My thanks to Charlie and Chris. I am totally unconvinced. I have read all I can about the hypothetical ways that the proponents of CAGW have used to try and convert change of forcings into change of surface temperatures. So far as I can see, there is very little empirical data to support the idea that this process can be performed with any sort of reliability. I simply do not believe the numbers that are suppoosed to show that as we add more CO2 to the atmosphere, surface temperatures are going to rise catastrophically.
‘
What little empirical data we have, all tends to show that adding CO2 to the atmosphere causes a negligible rise in temperature. This work by Willis is simply further confirmation that no-one needs to worry about rising temperatures as a result of the burning of fossil fuels.
Willis Eschenbach: “Near as I can tell, you have just made this up, but in any case it’s like nothing I’ve ever heard.”

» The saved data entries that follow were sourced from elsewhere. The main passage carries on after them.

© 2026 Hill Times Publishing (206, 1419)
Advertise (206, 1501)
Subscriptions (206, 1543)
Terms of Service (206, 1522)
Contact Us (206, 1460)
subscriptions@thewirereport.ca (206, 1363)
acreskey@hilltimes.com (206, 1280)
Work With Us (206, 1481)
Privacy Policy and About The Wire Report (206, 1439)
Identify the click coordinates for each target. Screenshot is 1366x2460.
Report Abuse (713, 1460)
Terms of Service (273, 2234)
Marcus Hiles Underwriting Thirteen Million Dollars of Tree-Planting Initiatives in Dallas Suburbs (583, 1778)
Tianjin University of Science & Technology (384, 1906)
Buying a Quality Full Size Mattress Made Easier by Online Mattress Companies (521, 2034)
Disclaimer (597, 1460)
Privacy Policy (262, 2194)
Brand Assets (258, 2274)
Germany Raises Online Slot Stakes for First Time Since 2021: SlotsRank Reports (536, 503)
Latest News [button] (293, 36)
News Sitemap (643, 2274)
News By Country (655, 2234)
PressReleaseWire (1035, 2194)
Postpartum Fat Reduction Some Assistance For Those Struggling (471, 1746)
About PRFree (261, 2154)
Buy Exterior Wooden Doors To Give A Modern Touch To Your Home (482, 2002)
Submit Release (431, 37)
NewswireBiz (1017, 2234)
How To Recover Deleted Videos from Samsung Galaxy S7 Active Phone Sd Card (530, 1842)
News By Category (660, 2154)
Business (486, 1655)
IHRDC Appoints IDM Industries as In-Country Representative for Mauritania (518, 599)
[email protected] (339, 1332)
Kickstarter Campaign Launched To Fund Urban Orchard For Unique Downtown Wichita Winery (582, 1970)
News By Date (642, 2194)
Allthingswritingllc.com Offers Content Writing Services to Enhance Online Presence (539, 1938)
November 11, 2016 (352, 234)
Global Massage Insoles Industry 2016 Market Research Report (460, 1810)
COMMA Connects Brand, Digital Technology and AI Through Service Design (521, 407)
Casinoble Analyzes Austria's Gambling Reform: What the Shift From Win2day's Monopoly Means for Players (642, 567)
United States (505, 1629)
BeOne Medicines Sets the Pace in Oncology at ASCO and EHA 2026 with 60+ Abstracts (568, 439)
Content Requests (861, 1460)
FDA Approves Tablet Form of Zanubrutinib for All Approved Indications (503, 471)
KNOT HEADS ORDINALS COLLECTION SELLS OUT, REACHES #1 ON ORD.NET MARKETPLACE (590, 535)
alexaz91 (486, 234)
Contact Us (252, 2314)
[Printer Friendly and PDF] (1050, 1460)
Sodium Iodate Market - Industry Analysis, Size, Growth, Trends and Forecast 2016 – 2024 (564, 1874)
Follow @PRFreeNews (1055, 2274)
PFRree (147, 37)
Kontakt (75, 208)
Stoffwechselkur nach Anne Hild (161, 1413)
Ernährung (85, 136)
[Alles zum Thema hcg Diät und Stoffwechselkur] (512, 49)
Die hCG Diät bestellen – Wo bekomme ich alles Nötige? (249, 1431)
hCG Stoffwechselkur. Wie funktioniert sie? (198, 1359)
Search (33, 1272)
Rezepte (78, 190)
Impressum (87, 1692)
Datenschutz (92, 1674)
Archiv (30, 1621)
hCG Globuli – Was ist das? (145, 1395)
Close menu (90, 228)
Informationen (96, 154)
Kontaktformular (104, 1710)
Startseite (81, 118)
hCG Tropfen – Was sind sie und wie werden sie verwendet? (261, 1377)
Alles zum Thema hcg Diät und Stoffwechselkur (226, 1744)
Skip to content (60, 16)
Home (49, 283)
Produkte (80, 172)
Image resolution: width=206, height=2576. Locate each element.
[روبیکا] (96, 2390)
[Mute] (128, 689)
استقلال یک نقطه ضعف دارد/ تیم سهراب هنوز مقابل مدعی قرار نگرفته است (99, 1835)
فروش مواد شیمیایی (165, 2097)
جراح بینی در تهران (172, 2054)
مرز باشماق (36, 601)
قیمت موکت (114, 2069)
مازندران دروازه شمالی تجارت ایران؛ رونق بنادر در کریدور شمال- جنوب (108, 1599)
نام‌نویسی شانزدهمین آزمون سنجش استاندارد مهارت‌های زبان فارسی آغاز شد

Google “total least squares.”
Nylo says:
June 13, 2012 at 2:27 am
Dear Myrrh,
Please put your hand in front of a working blue laser for a few minutes, and then tell me that shortwave cannot heat. That’s absolutely ridiculous.
==========
What’s ridiculous is the mindless unthinking regurgitation of AGWScience Fiction memes from their meme producing department. The Sun is not a laser, duh.
But maybe you can’t see it because you’ve been blinded by all that blue light in the sky?
Which, by the way, is visible light refracted/reflected by being bounced around by electrons of the molecules of nitrogen and oxygen – electronic transition level which is the electrons absorbing visible light.
Thank you Willis, absolutely elegant.